Pyogenic granuloma (PG) is a common benign vascular proliferation. They may appear as smooth, red-purple, sessile or pedunculated lesions most commonly on skin or subcutaneous tissue. They do not have potential for malignant transformation, but often recur.
This disease was first recognized by Poncet and Dor in 1897 as a “botryomycosis hominis”. It has since been known by a variety of names including lobular capillary hemangioma, granuloma pyogenicum, and granuloma telangiectaticum.
Pyogenic granulomas are typically seen in the classic polypoid form, but can be divided into other subtypes including dermal, subcutaneous, intravenous, eruptive, and associated with satellites, though these are histologically similar. Risk factors include trauma, pregnancy, medications, and can be found in association with Sturge-Weber syndrome. Causative medications include retinoids, antiretrovirals, and anti-neoplastics.
There is no ethnic or gender preferences, though they are more common in younger patients.
Although the cause of pyogenic granulomas is unknown, it is postulated that angiogenic dysregulation plays a crucial role in its development. With tissue injury, there may be activation of a neovascular pathway involving FLT4 and the nitric oxide pathway which is evident by increased endothelial nitric oxide synthases. There often is overexpression of VEGF, mutations in BRAF and RAS, as well as development of tumorigenic transcription factors including P-ATF2 and STAT3. With mutations in RAS, it has been suggested that the MAPK/ERK pathway is further affected, thus promoting cell proliferation.
On gross examination the specimen appears as a fleshy, red hemorrhagic, polypoid or pedunculated nodule. Histologically, pyogenic granulomas appear with lobular vascular proliferations and branching endothelium-lined vessels with inflammation and edema resembling granulation tissue. The overlying epidermis may show ulceration if the lesion has bled and has acanthosis, hyperkeratosis, and hypergranulosis. In mature lesions, a fibromyxoid stroma divides the pyogenic granuloma into lobules. In a regressing pyogenic granuloma, extensive fibrosis can be observed.
Relevant immunohistochemical stains are directly related to its vascular origin, thus PG would be positive for CD34, CD31, Factor VIII, SMA, while negative for HMB-45, which would differentiate the lesion from melanoma.
Some discomfort or irritation may be felt depending on location of the PG. The lesion will bleed with very little trauma.
Preliminary diagnosis may be made based on history and clinical appearance. Definitive diagnosis depends on histopathologic exam of a lesion after biopsy.

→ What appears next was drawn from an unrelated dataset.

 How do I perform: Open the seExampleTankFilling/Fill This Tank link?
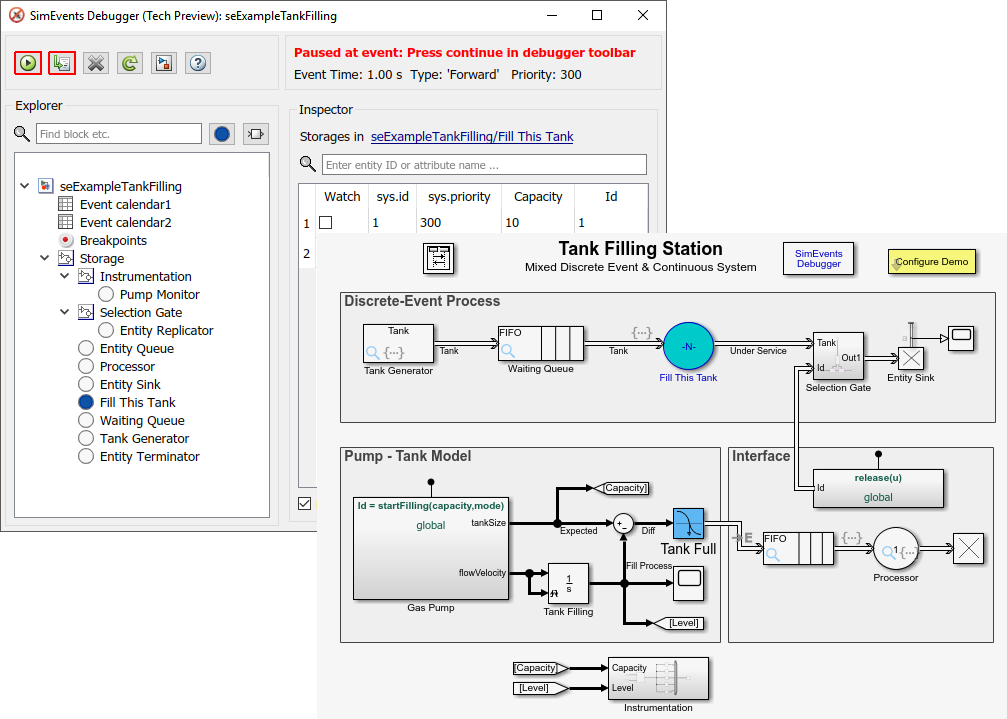[469, 136]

- Patients will present with a rapidly growing, painless, red polypoid papule or nodule with an average size of 6.5mm, reaching its maximum in a few weeks
- Pyogenic granulomas tend to bleed spontaneously and may resolve with purulence and crusting
- Common sites include the head and neck as well as oral mucous lesions
- In the ocular region, they may arise on the lids, conjunctiva, and rarely the cornea along wound sites either after trauma or post-operatively
- Capillary hemangioma
- Kaposi sarcoma
- Intravascular papillary endothelial hyperplasia
- Spitz nevus
- Tufted hemangioma
- Cutaneous endometriosis
- Eccrine poroma
Various management techniques have been proposed for pyogenic granuloma. Surgical approaches can include excision, curettage and cauterization, shave excision with laser, and blunt removal with chemical cauterization. Given the possibility of malignancy, surgical excision is preferred as it allows an optimal cosmetic outcome and yields a specimen for pathologic examination.

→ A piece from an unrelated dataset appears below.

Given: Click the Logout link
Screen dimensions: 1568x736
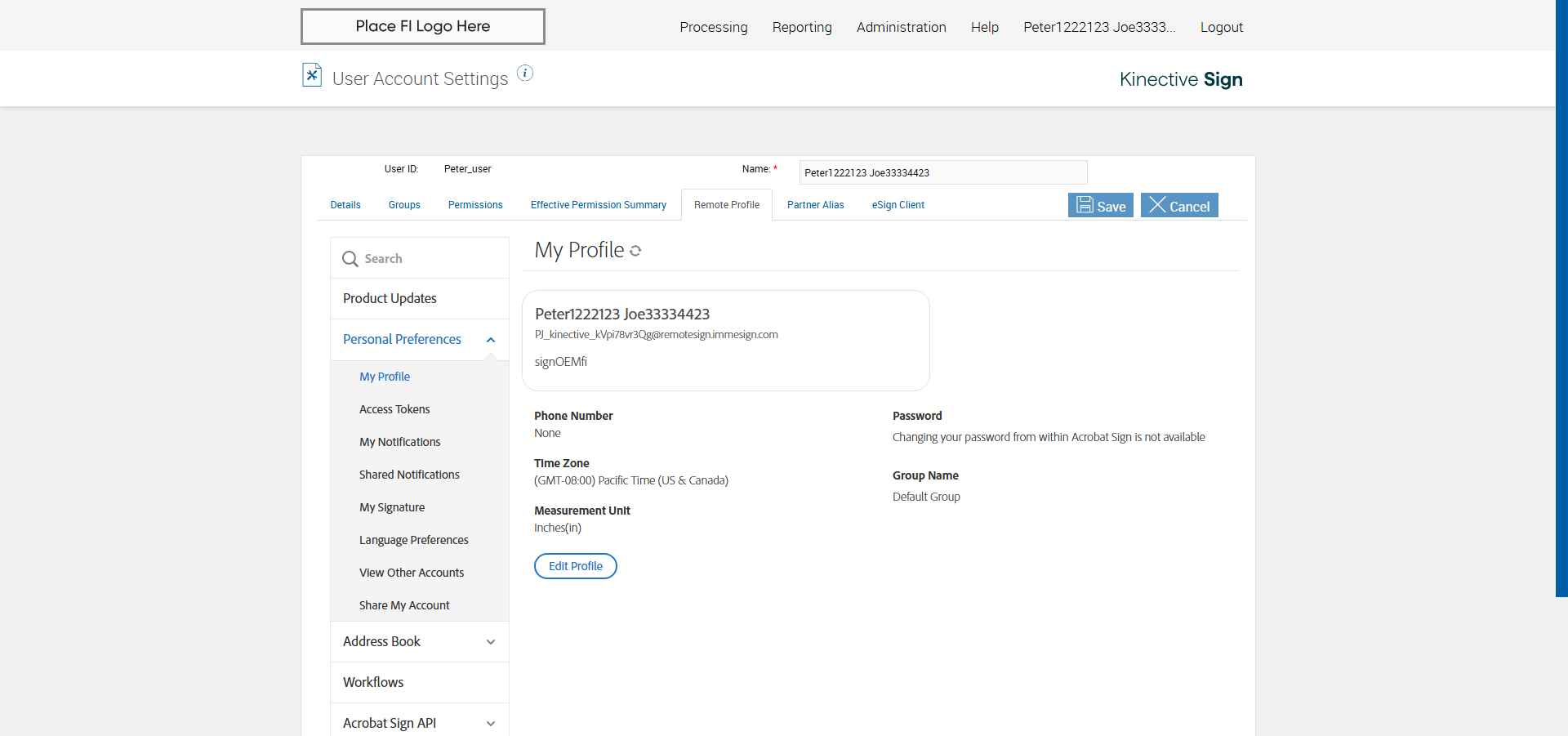Looking at the screenshot, I should (x=1221, y=27).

Non-surgical management includes cryotherapy with liquid nitrogen, laser ablation, sclerotherapy, topical imiquimod, diathermy, radiation, steroids, and bleomycin injection.
In lesions that occur during pregnancy, it is recommended to wait until the postpartum period due to high rates of resolution as well as recurrence given intervention.
If untreated, pyogenic granulomas may eventually spontaneously regress and atrophy. Among the various management techniques, surgical excision and cryotherapy have the lowest rates of recurrence at 2.94% and 1.62% respectively. However, given the extension of vasculature within the dermis, recurrence is common. It can rarely recur with surrounding satellite lesions, termed Warner and Wilson-Jones syndrome.